[REQUIRED WORK]: Rewrite the items from the line with "The width and height of the screenshot is (1372, 883)." up to and including the line with "Action: (x=356, y=61)", changing "How do I perform" to "How can I carry out" and keeping everything else the same.

[INPUT MATERIAL]:

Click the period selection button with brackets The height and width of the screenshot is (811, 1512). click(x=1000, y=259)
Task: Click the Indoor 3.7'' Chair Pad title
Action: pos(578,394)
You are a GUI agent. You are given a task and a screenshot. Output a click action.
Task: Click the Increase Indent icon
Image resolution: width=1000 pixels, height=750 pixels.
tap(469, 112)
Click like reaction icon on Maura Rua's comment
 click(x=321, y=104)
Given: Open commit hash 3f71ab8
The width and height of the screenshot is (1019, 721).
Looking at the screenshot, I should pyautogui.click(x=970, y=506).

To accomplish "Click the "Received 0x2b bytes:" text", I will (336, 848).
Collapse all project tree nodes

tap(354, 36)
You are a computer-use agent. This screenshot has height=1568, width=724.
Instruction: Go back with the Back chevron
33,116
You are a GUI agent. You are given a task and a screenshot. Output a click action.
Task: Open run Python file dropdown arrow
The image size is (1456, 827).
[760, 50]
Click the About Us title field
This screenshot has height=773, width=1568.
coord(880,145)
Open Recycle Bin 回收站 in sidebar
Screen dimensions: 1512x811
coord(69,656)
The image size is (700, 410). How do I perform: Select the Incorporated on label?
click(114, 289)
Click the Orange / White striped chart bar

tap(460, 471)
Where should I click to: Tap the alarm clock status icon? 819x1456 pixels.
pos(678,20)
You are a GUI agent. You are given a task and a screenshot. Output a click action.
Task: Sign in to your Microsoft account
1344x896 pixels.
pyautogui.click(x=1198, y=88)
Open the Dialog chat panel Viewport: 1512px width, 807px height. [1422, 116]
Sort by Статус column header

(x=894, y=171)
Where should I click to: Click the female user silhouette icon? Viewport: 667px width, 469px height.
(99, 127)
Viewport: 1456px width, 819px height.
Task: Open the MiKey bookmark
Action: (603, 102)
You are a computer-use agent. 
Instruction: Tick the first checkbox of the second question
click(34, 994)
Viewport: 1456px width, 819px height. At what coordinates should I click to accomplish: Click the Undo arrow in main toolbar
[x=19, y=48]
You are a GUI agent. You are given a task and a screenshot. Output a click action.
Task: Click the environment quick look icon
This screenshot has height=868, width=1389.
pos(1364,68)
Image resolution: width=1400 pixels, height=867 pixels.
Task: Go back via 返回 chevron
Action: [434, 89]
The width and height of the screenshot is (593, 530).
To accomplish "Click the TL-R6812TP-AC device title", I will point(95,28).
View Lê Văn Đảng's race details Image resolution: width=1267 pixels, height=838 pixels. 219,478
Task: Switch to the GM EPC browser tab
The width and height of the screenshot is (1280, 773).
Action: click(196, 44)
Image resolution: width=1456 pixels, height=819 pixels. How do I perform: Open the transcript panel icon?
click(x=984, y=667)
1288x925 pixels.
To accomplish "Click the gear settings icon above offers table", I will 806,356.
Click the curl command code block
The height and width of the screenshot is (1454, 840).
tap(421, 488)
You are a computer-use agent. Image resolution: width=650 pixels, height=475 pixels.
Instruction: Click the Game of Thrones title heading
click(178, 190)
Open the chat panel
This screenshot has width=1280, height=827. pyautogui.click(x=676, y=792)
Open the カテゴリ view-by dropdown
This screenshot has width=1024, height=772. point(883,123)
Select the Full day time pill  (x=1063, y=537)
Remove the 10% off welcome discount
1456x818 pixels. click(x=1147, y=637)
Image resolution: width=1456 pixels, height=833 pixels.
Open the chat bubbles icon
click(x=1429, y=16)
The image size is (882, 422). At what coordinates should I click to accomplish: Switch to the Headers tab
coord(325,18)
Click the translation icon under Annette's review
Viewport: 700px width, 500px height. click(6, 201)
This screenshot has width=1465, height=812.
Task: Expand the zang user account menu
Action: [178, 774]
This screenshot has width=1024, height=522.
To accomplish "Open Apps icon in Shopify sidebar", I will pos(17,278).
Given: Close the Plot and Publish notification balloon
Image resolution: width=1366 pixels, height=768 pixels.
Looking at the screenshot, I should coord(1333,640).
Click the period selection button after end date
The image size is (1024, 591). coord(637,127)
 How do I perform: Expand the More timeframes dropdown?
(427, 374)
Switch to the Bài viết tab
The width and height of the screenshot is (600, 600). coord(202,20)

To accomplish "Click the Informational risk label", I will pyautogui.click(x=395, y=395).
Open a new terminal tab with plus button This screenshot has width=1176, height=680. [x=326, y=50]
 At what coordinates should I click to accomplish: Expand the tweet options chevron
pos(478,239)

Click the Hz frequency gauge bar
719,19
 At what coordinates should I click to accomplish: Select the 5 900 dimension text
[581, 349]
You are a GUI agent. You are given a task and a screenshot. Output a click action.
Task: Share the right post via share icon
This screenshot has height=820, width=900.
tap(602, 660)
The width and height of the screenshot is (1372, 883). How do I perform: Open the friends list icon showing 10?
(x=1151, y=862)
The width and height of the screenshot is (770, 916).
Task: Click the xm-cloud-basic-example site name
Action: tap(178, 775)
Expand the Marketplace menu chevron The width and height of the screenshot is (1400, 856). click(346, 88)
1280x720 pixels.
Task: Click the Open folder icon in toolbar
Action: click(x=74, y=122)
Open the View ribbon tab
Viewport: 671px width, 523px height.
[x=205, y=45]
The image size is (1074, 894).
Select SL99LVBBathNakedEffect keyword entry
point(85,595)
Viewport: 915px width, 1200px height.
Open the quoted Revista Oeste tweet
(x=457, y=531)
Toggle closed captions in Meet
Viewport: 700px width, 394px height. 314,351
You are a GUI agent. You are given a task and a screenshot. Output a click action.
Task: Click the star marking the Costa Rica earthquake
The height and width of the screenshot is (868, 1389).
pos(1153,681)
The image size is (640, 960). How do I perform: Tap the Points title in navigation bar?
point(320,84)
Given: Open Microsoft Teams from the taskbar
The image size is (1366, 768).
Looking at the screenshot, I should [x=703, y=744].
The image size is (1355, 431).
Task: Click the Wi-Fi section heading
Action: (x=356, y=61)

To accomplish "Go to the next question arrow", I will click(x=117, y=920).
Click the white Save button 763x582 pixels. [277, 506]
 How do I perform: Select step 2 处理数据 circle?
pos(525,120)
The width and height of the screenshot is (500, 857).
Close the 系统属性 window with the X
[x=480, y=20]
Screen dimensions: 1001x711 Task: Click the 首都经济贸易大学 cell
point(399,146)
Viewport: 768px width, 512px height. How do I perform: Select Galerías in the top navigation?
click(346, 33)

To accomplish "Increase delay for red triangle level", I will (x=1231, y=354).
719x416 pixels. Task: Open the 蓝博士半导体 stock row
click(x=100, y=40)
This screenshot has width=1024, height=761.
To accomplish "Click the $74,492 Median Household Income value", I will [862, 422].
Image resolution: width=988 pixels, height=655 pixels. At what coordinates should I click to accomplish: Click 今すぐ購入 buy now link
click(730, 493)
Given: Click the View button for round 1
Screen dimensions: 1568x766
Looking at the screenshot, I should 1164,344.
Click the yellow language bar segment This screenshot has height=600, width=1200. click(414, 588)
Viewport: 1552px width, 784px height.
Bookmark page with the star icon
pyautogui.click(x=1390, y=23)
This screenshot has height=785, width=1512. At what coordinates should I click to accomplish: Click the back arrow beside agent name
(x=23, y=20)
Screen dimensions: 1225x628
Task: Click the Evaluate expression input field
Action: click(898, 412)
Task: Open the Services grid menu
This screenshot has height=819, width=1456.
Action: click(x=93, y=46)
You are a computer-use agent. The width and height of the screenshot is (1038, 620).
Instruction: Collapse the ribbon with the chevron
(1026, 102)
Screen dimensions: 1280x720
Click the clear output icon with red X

[ANSWER TO THIS TASK]:
The width and height of the screenshot is (1372, 883). How can I carry out: Open the friends list icon showing 10?
(x=1151, y=862)
The width and height of the screenshot is (770, 916).
Task: Click the xm-cloud-basic-example site name
Action: tap(178, 775)
Expand the Marketplace menu chevron The width and height of the screenshot is (1400, 856). click(346, 88)
1280x720 pixels.
Task: Click the Open folder icon in toolbar
Action: click(x=74, y=122)
Open the View ribbon tab
Viewport: 671px width, 523px height.
[x=205, y=45]
The image size is (1074, 894).
Select SL99LVBBathNakedEffect keyword entry
point(85,595)
Viewport: 915px width, 1200px height.
Open the quoted Revista Oeste tweet
(x=457, y=531)
Toggle closed captions in Meet
Viewport: 700px width, 394px height. 314,351
You are a GUI agent. You are given a task and a screenshot. Output a click action.
Task: Click the star marking the Costa Rica earthquake
The height and width of the screenshot is (868, 1389).
pos(1153,681)
The image size is (640, 960). How can I carry out: Tap the Points title in navigation bar?
point(320,84)
Given: Open Microsoft Teams from the taskbar
The image size is (1366, 768).
Looking at the screenshot, I should [x=703, y=744].
The image size is (1355, 431).
Task: Click the Wi-Fi section heading
Action: (x=356, y=61)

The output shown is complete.